**Record extracts**.
--- --- ---
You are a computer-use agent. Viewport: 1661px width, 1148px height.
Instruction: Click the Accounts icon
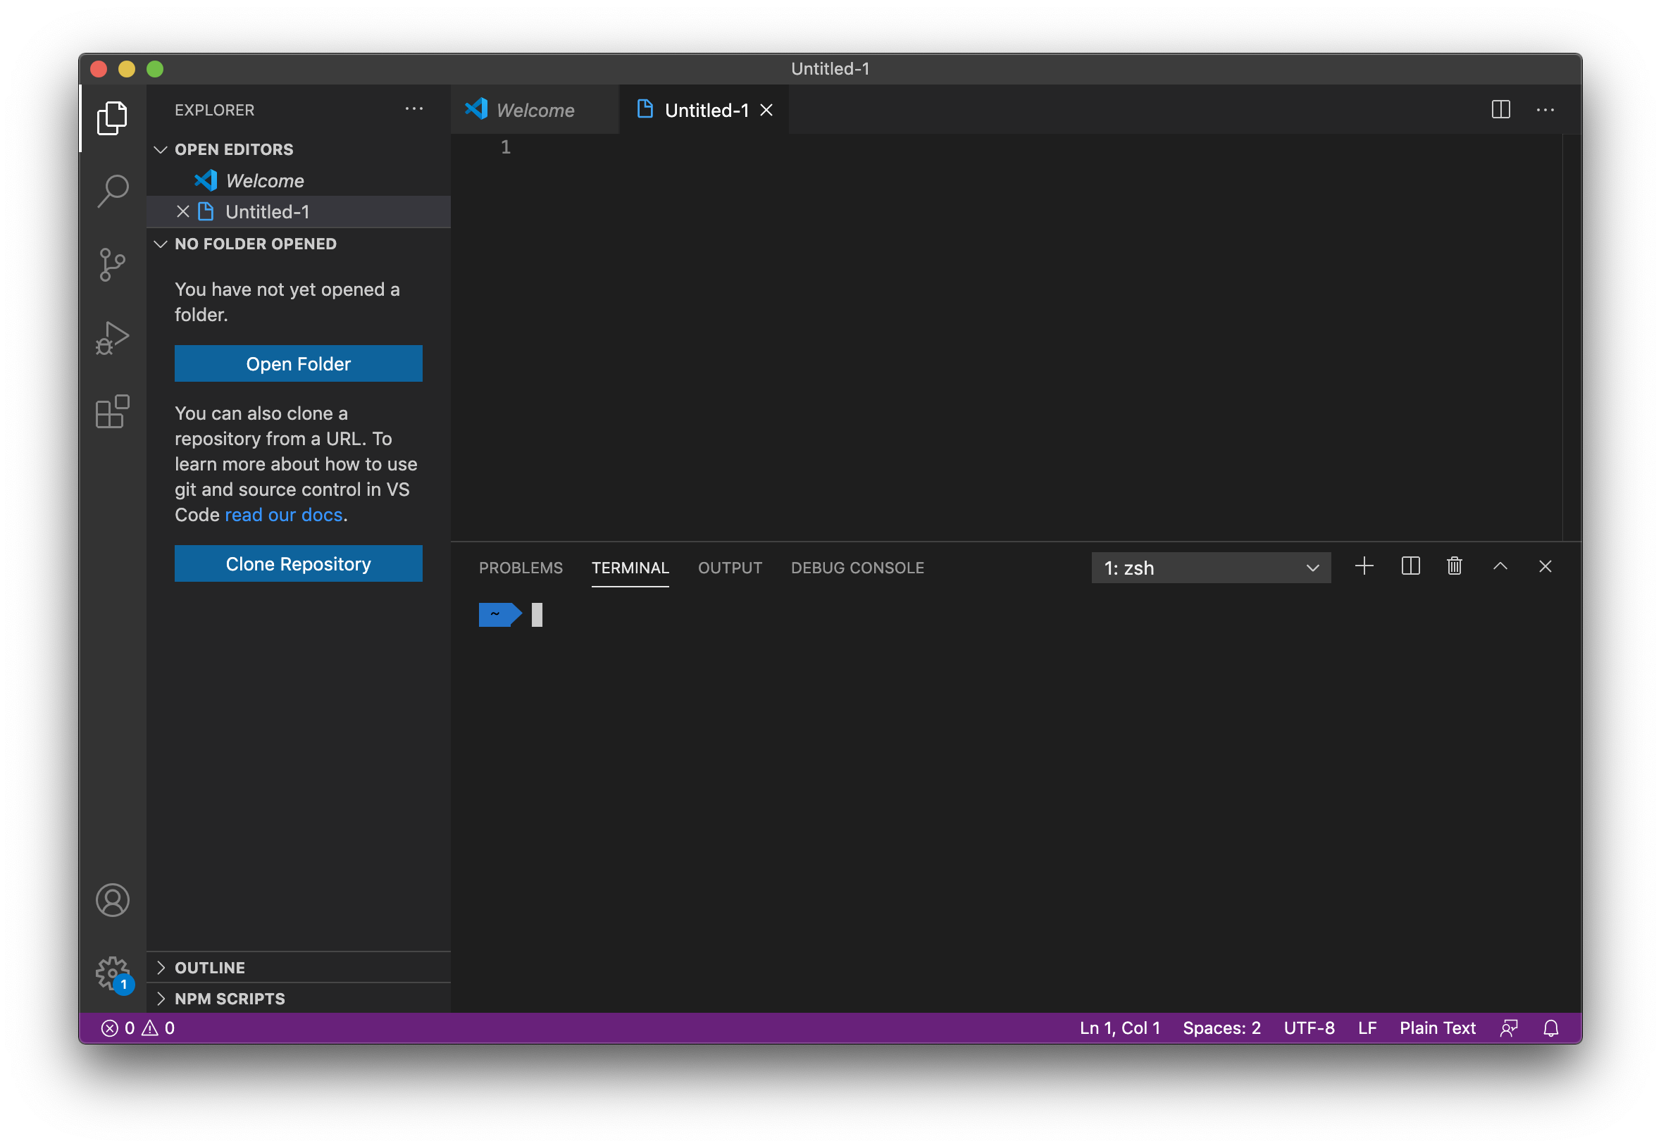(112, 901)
--- --- ---
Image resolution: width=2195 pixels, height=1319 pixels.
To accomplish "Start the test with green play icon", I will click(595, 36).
--- --- ---
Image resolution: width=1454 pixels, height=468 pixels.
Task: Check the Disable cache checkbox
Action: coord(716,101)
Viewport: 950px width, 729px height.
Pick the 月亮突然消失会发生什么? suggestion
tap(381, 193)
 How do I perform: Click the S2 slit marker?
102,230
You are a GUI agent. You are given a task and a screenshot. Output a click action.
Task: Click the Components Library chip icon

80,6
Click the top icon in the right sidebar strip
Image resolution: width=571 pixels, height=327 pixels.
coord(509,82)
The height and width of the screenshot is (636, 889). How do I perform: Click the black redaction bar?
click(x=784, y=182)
--- --- ---
**What is asked**.
Put the listing from the line with "You are a GUI" up to and including the line with "click(x=784, y=182)" into a Markdown table with the columns Row and Line, numbering each row and skipping blank lines.

**The solution**.
| Row | Line |
|---|---|
| 1 | You are a GUI agent. You are given a task and a screenshot. Output a click action. |
| 2 | Task: Click the Components Library chip icon |
| 3 | 80,6 |
| 4 | Click the top icon in the right sidebar strip |
| 5 | Image resolution: width=571 pixels, height=327 pixels. |
| 6 | coord(509,82) |
| 7 | The height and width of the screenshot is (636, 889). How do I perform: Click the black redaction bar? |
| 8 | click(x=784, y=182) |